When my great-grandfather Antoni Laskowski came to New York City from Poland, he may not have been the first of his immediate family to make the journey. His younger brother, Mateusz's second son, may have preceded Antoni's trip to a new life in a New World. When that younger brother stepped onto American shores, he became known—eventually—as Lawrence. But what he was called before that voyage is something I need to sort out from mixed messages—both concerning his name and that of his wife.

The headstone placed over his burial location in Rockland County, New York, listed his name as Lawrence Laskoski. I can only attribute the missing "w" from his father's surname to an issue of phonics.
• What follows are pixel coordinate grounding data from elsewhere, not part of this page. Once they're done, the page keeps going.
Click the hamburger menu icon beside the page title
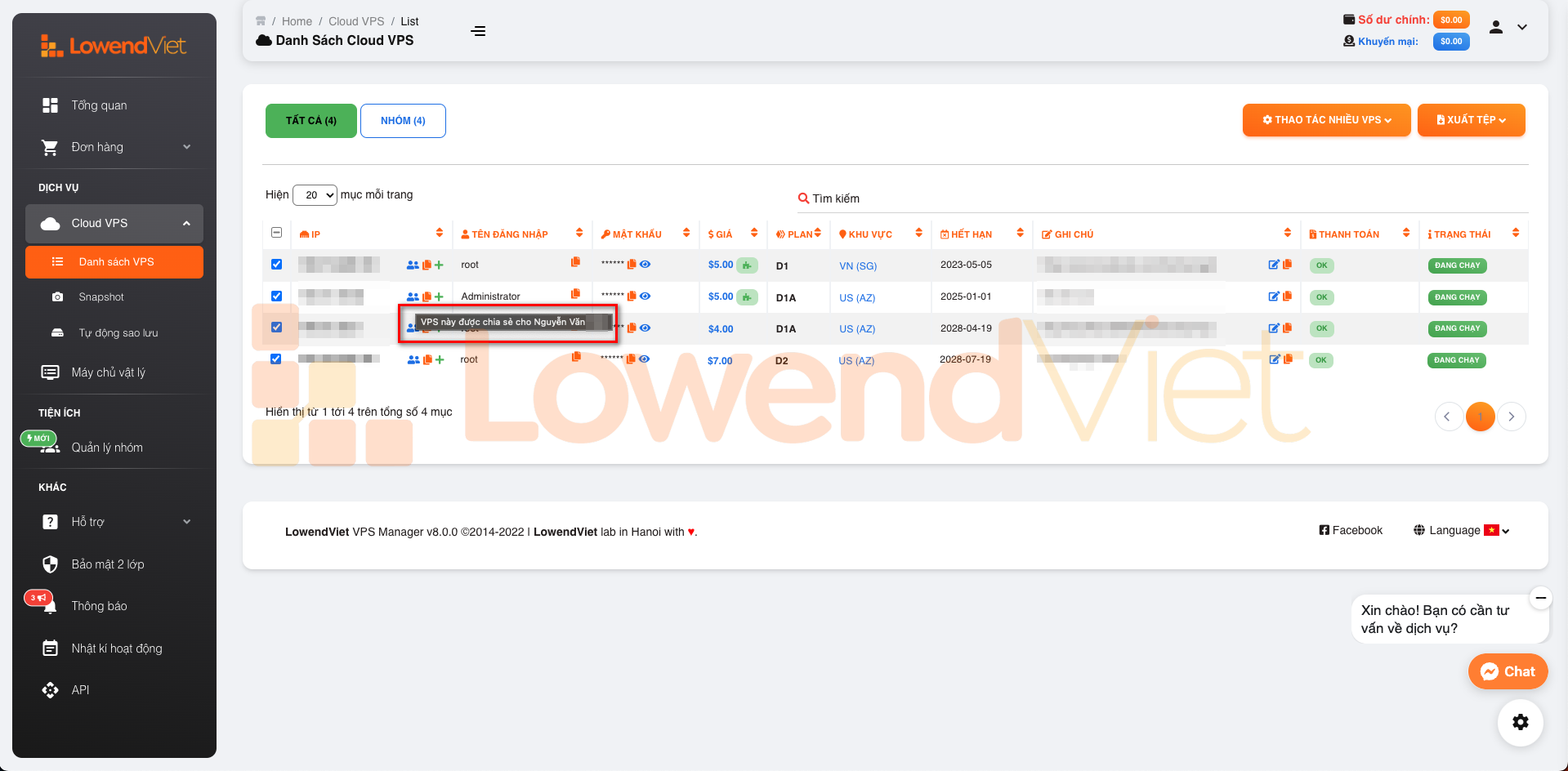Image resolution: width=1568 pixels, height=771 pixels. (478, 31)
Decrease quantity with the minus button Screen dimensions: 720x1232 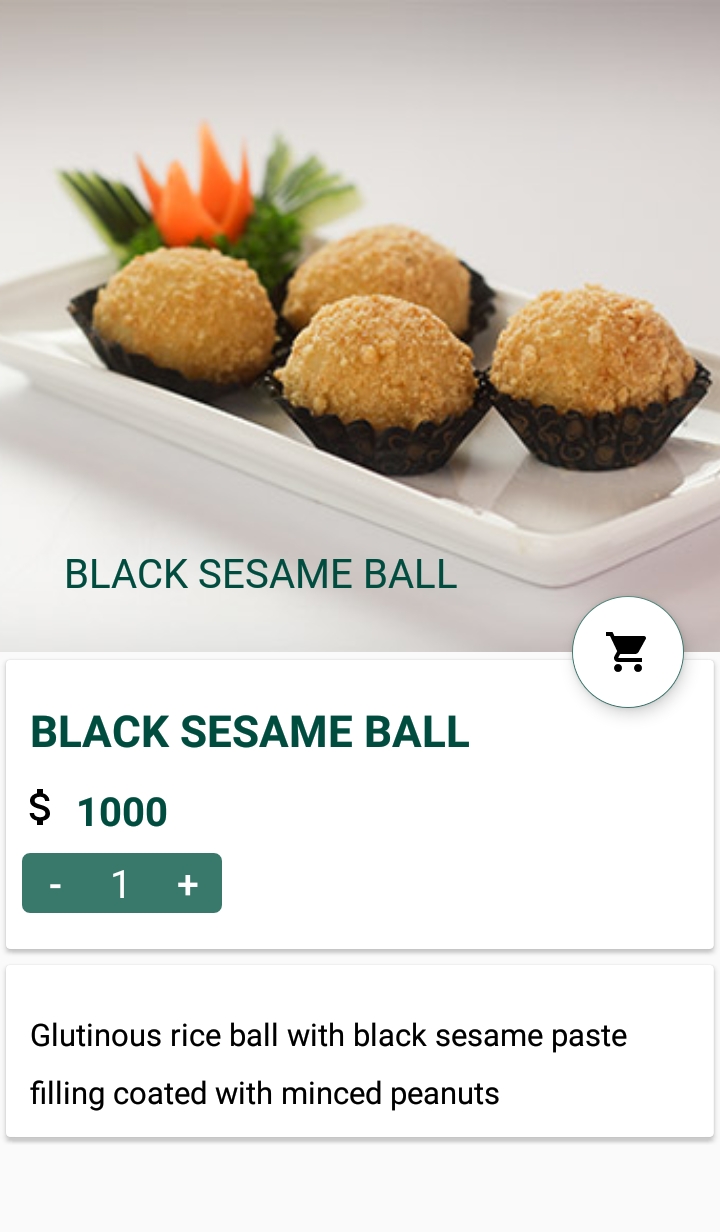click(55, 884)
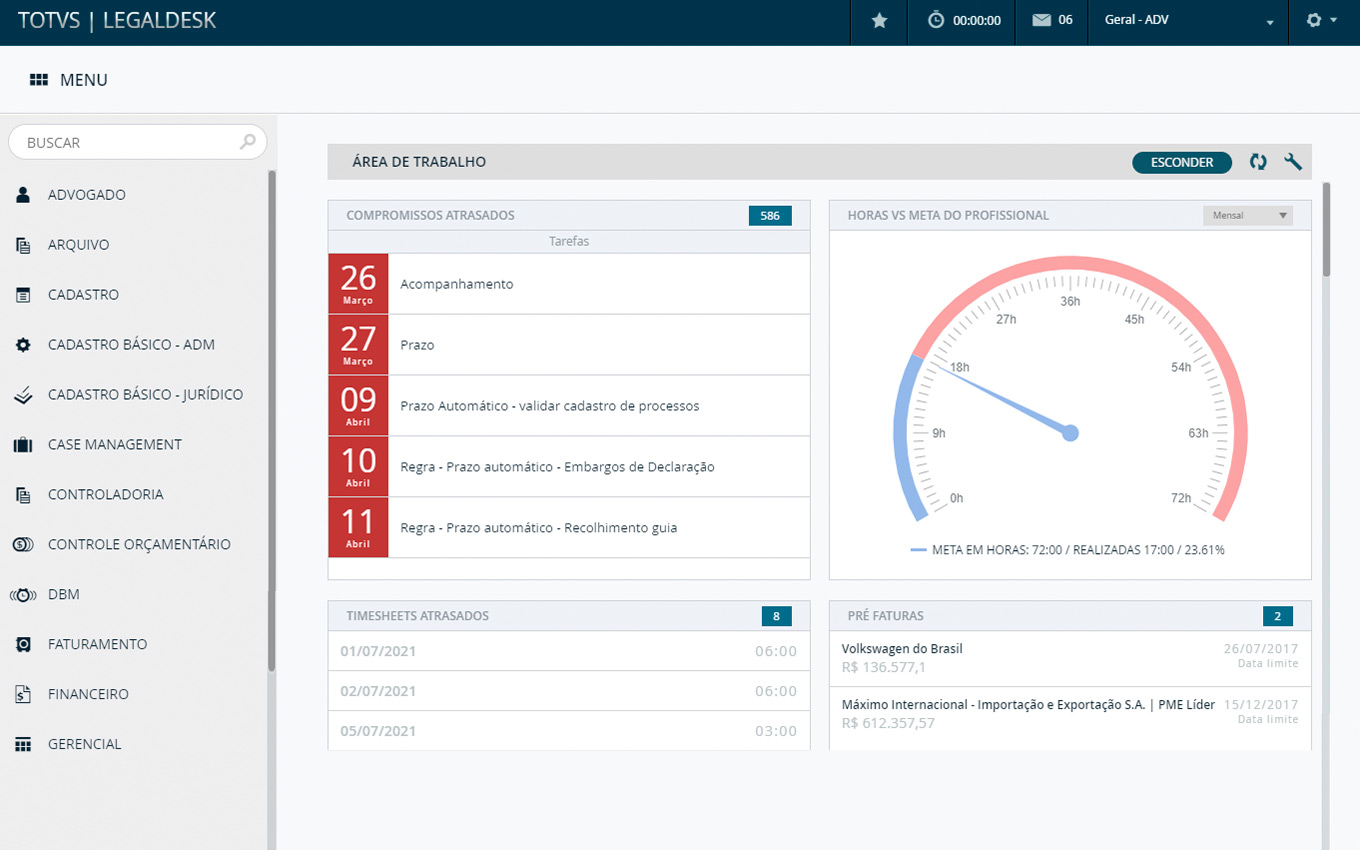The width and height of the screenshot is (1360, 850).
Task: Open work area settings wrench icon
Action: coord(1293,162)
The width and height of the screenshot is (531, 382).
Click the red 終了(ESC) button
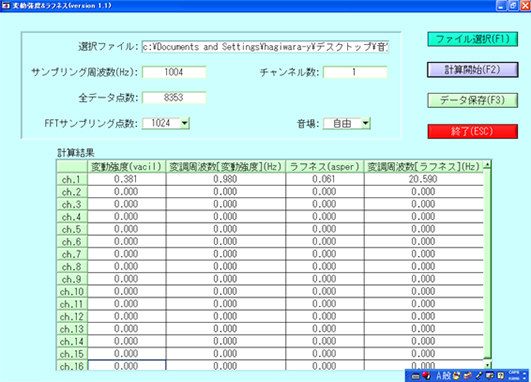473,131
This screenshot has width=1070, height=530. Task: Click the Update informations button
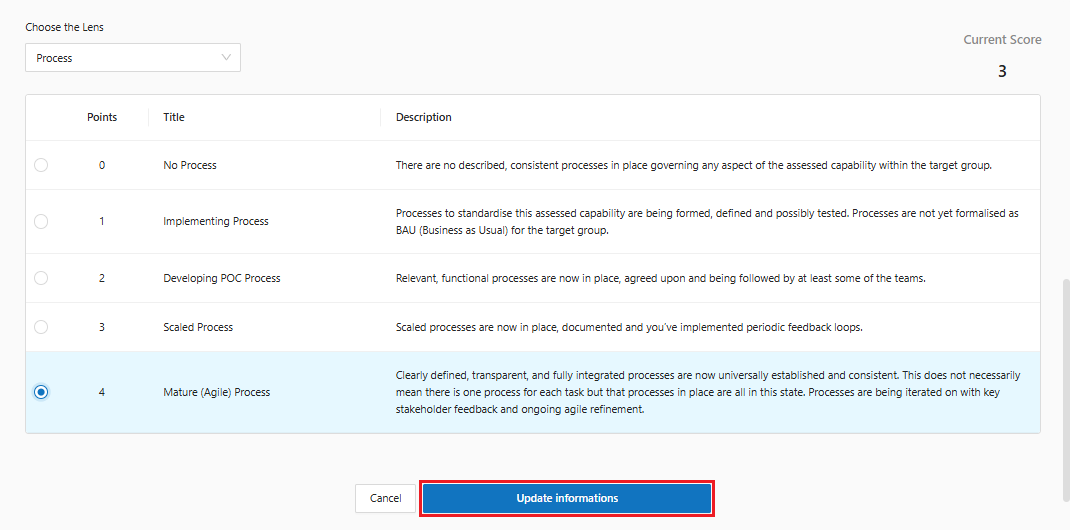coord(567,498)
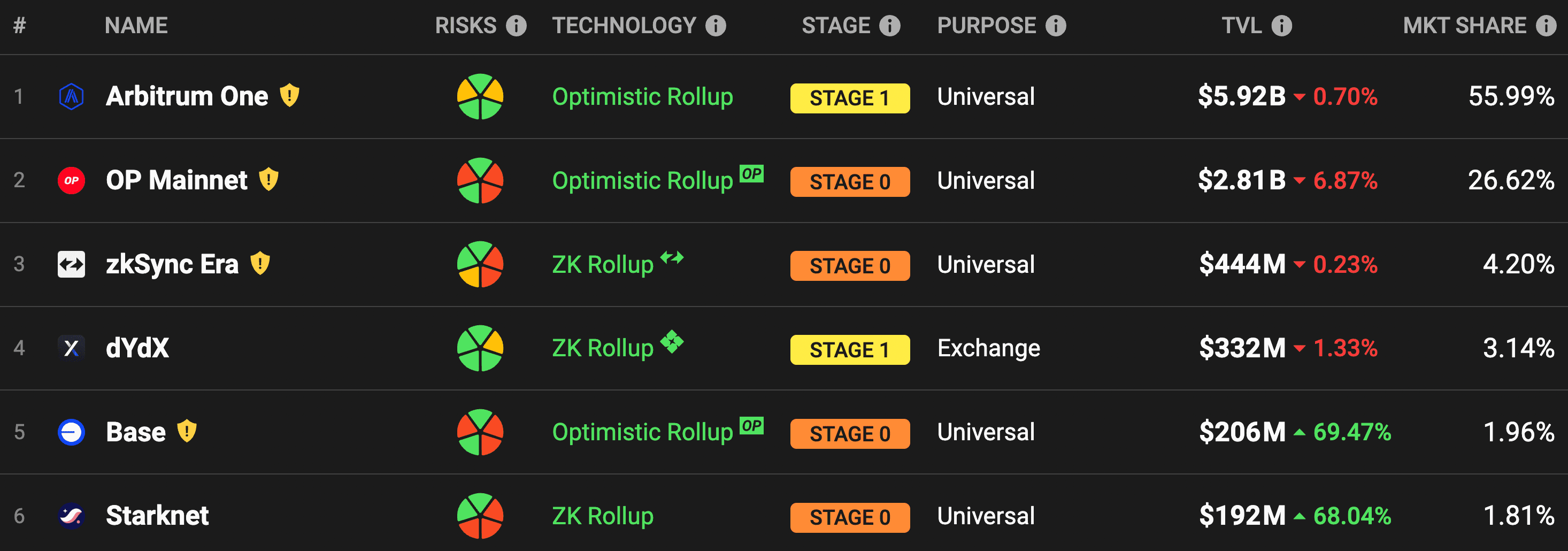Click the TVL column info icon
This screenshot has height=551, width=1568.
tap(1281, 26)
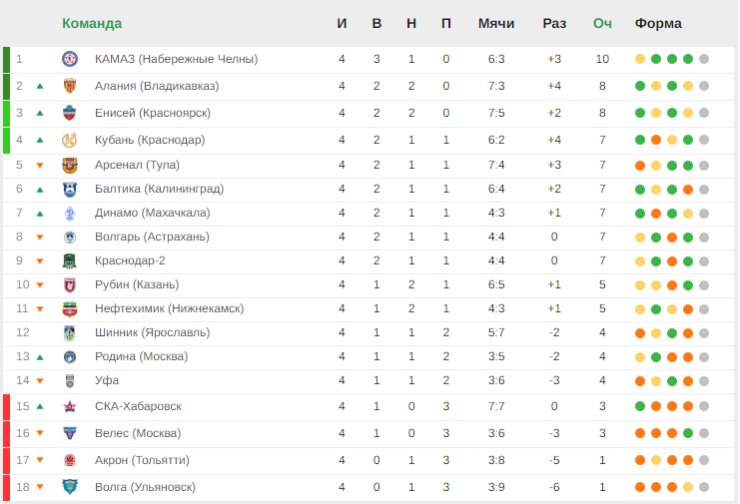Image resolution: width=740 pixels, height=504 pixels.
Task: Click the КАМАЗ team logo icon
Action: tap(70, 59)
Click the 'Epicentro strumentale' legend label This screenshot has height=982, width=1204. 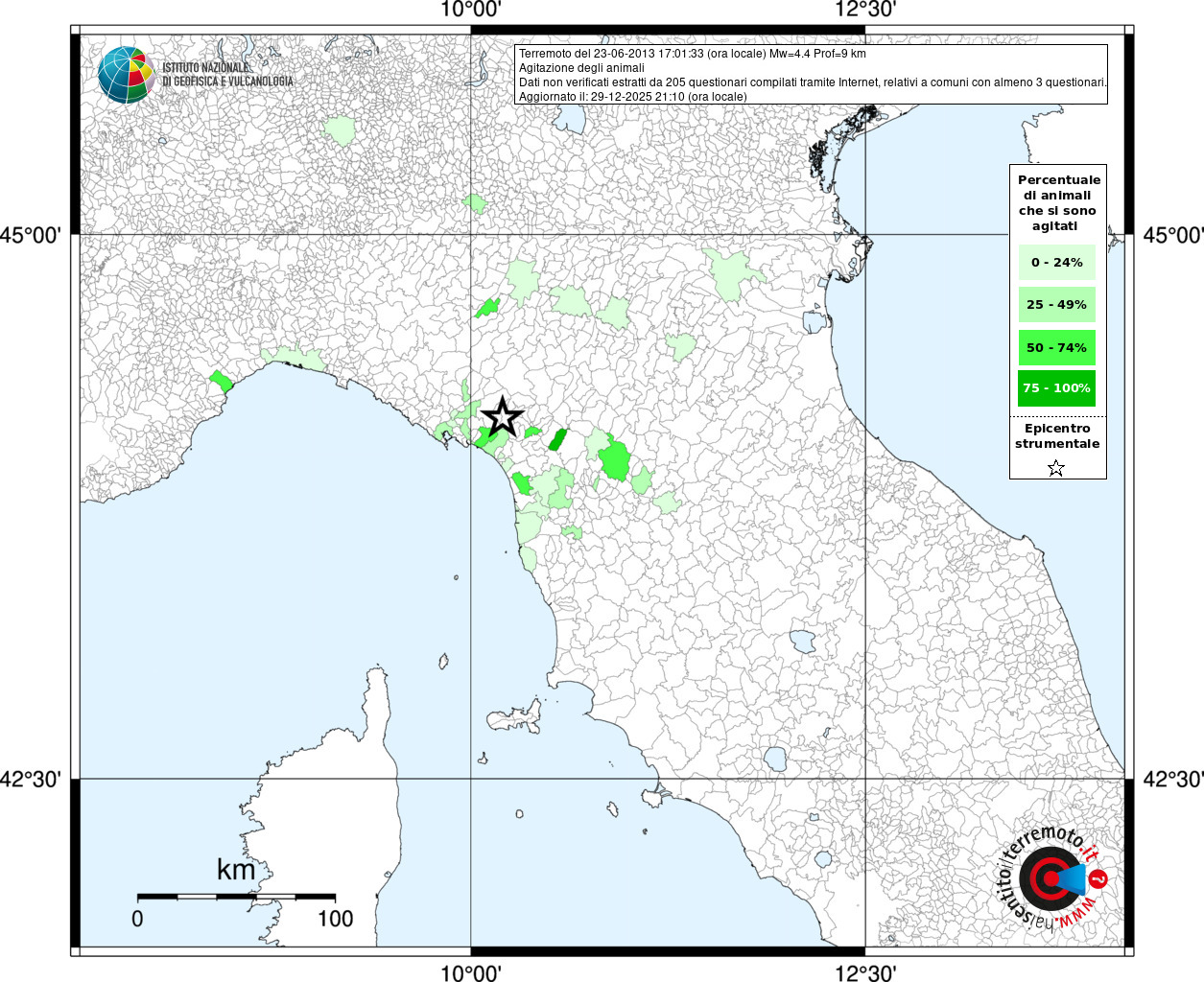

In Polish or German, the "w" in Laskowski would have been pronounced as LasKOVski, as the "w" would have had a pronunciation like a "v." Untrained ears might easily have missed that "v" sound and simply rendered the name's spelling as Laskoski.

That is an easy guess for the difference in the surname's spelling. But finding the actual Polish counterpart to the name of Lawrence, his American name, was a bit of a challenge. In Polish, Lawrence would have been rendered as Wawrzyniec, yet when documenting his son Joseph's birth in 1885, the proud father's name was listed as "Wawrzyn (Lorenz) Laskowski."

With that comes another name challenge. The mother of that same child, Joseph, had been listed in that same document as Anna Laskowska born Błaszczynska. Yet, when I went to find any marriage record for Anna with that maiden name, I found nothing. Checking my notes from last year's attempt at researching this couple, I noticed that I had found something for them—but the entry for the Laskowski marriage, which I found at the Poznan Project website, had given the bride's name as Błaszczyk, not Błaszczynska.


Because the civil entry showed the groom's name as Lorenz, and because I had also obtained the record of his own 1847 baptism—which, as record of a Catholic sacrament, would have written his name in Latin as Laurentius—I was certain these two marriage records corresponded to the same couple. Indeed, following the family to New York and checking later documents for their children revealed marriage records in the next generation providing that second version of their mother's maiden name—all, that is, except for the diacritical mark from the Polish documents.

Besides Antoni and his brother Lawrence, there was a third sibling who also had made the journey from Poland to America. We'll take a look at this sister and her story tomorrow, and then we'll blend the three siblings' timelines to examine what might have prompted their decision to leave home for a new land.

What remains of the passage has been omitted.